The task:
In the records below, find the line that contains "Where should I click to: Open Ayatollah" and the line that contains "Open the 香港特别行政区 region dropdown", then retype exactly those two lines and every line between them.

Supplied material START

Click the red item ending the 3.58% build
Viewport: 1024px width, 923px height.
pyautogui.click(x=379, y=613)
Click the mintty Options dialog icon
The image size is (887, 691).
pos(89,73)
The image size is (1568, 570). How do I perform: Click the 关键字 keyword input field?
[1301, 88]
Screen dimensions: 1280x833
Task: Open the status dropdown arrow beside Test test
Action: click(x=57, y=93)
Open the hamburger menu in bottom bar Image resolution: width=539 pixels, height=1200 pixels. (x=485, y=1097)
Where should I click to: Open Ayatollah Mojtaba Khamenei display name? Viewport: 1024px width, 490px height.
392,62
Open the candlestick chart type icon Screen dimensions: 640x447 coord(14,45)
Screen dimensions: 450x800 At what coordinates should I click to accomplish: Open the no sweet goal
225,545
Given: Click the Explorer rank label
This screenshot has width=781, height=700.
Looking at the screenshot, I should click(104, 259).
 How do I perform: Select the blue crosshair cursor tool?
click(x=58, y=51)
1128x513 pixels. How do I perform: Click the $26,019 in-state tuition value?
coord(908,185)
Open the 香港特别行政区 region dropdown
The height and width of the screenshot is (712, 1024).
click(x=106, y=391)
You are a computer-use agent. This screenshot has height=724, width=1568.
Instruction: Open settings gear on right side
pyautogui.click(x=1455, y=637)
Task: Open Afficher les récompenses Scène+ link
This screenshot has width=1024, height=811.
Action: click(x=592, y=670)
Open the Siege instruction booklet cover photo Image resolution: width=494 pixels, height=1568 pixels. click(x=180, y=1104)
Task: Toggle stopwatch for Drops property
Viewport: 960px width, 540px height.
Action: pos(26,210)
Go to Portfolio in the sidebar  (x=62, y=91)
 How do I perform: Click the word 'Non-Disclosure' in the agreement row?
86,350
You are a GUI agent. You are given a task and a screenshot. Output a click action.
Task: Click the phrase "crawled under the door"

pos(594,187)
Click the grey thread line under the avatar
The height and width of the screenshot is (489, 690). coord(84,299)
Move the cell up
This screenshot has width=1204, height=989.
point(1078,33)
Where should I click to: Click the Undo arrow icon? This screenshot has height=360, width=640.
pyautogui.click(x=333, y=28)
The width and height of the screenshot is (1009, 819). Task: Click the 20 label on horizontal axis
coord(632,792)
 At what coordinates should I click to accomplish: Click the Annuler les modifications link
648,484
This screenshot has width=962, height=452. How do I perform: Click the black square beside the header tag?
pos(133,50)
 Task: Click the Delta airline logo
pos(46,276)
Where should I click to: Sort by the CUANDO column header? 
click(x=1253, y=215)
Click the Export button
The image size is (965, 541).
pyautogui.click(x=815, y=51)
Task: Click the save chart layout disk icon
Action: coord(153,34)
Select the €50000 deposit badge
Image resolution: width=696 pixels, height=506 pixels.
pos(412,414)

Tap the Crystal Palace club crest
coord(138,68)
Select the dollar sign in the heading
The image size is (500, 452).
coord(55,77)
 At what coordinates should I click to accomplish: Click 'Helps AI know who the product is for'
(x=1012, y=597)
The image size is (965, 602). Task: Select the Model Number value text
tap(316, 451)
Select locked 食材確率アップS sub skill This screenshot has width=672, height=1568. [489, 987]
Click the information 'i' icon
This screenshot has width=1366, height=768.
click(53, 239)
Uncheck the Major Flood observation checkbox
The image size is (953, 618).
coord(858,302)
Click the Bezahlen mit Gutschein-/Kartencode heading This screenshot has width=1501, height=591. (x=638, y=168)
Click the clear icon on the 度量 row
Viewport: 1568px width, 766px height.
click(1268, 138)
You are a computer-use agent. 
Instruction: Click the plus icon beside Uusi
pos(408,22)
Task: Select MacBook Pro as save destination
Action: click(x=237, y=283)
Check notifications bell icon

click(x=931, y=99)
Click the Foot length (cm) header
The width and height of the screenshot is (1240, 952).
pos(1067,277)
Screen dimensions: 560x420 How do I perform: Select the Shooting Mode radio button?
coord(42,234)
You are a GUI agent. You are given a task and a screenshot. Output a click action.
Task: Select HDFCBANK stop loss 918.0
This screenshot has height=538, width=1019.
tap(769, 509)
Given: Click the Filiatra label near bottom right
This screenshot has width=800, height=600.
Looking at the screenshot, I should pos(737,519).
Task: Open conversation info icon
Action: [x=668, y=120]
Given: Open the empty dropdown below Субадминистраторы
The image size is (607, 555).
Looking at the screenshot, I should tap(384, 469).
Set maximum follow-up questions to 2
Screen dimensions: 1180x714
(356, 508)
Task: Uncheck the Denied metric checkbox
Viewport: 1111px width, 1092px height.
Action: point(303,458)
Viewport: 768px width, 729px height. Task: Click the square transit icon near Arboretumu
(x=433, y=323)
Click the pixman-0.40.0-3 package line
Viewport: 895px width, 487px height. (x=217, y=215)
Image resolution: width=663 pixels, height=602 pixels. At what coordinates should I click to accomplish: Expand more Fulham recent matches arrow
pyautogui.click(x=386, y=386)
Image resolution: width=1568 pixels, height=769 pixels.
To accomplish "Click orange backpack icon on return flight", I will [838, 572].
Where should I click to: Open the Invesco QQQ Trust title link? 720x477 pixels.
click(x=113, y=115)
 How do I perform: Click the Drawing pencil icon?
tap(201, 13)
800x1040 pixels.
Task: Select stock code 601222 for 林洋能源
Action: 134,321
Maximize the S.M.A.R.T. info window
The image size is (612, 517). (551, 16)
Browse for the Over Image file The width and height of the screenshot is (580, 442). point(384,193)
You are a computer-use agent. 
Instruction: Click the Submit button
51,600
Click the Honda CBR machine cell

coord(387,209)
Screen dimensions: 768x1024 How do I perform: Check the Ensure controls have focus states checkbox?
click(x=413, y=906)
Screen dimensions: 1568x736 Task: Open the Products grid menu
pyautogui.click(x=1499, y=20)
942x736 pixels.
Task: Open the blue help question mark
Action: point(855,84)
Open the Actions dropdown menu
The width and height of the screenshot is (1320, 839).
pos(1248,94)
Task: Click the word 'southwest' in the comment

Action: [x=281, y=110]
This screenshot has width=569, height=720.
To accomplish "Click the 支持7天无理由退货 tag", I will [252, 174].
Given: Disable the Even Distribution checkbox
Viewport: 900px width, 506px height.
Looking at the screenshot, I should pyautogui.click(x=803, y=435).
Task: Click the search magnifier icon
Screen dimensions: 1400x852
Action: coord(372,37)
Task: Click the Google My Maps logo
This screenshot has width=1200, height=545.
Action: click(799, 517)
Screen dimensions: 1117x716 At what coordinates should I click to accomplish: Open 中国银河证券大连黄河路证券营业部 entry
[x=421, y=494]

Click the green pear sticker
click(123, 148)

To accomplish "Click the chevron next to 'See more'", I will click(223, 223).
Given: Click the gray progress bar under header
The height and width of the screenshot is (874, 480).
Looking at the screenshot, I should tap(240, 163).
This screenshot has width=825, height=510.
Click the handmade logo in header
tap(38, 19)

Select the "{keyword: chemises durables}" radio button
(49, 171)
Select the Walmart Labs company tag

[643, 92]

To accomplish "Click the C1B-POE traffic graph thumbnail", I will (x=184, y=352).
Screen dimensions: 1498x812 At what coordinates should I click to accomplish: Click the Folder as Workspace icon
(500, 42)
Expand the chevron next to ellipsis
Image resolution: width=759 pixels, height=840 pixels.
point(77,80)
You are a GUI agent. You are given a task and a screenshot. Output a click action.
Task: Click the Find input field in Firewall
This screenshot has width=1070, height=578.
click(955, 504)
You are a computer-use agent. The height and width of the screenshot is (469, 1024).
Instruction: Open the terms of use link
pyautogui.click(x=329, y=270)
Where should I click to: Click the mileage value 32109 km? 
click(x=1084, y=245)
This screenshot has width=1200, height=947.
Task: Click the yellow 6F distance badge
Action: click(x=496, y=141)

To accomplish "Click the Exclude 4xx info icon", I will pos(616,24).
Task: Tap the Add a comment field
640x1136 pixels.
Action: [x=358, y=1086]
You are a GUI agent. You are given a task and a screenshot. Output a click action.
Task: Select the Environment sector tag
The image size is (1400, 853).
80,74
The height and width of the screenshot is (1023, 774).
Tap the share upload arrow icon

Supplied material END

Answer box:
Where should I click to: Open Ayatollah Mojtaba Khamenei display name? Viewport: 1024px width, 490px height.
392,62
Open the candlestick chart type icon Screen dimensions: 640x447 coord(14,45)
Screen dimensions: 450x800 At what coordinates should I click to accomplish: Open the no sweet goal
225,545
Given: Click the Explorer rank label
This screenshot has width=781, height=700.
Looking at the screenshot, I should click(104, 259).
 How do I perform: Select the blue crosshair cursor tool?
click(x=58, y=51)
1128x513 pixels. How do I perform: Click the $26,019 in-state tuition value?
coord(908,185)
Open the 香港特别行政区 region dropdown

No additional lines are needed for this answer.